▸ **LIST OF TASKS**
A - In the thread on approximating 1/0.502 with a tangent line, which two x-values does the first reply use to compute its points?
B - Write a continuation of the forum thread on approximating 1/0.502 with a tangent line, starting after its last sentence.

▸ **SELECTED EXCERPT**
Question

Use linear approximation, i.e. the tangent line, to approximate 1/0.502 as follows: Let f(x)=1/x and find the equation of the tangent line to f(x) at a "nice" point near 0.502. Then use this to approximate 1/0.502.

Answer 1

so a tangent line is parallel at the point (0.502), and inorder to find the tangent line we need the slope, m. m = (y2-y1) / (x2-x1)
so lets pick 2 points near our point of 0.502, or inother words, lets do linear approximation.
so solving 1/x where x1 = 0.501 and then do x2 = 0.503
now we get two points
(0.501, 1.9960)
(0.503, 1.9881)

can you find the slope from here with these two points then find the equation of the tangent line?

▸ **MATERIAL**
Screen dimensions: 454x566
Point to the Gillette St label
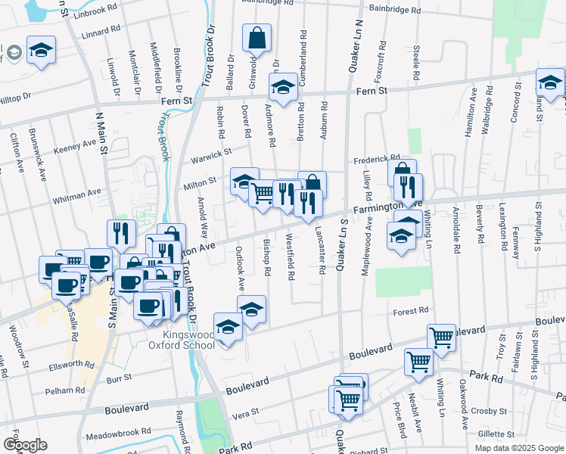496,434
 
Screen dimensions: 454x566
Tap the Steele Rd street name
417,64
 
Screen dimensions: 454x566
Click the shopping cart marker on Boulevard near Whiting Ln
441,337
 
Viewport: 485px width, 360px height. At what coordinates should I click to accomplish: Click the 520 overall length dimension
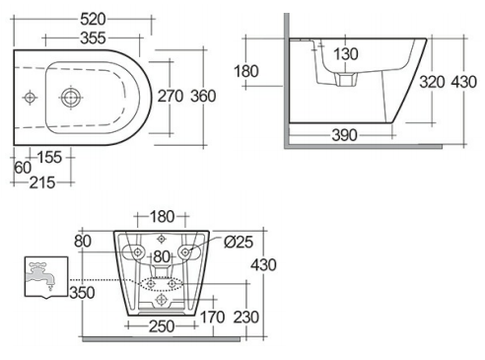(93, 19)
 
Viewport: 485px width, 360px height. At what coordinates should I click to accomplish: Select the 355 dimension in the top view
(93, 38)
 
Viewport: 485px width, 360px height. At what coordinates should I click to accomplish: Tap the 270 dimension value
(171, 96)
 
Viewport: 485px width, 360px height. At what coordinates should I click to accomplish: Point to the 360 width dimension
(203, 96)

▸ **THE RESPONSES**
A - 0.501 and 0.503

B -
Answer 2

I got -3.95 as the slop

Answer 3

yes, now use the y=mx+b formula. you now have m, but now you need x and y, so use the x point given you, 0.502 and solve for y so, 1/0.502 = y.
now you have m, x, and y, now you can solve for b in the y=mx+b equation

Answer 4

What do I do once I get b?

Answer 5

rewrite the equation of y=mx+b, and replace m and b with the values you found

Answer 6

so,
f(x) = -3.95x -1.0046

Answer 7

Okay, I got that

Answer 8

is there anything else you need help with?

Answer 9

I'm not sure where to go after that...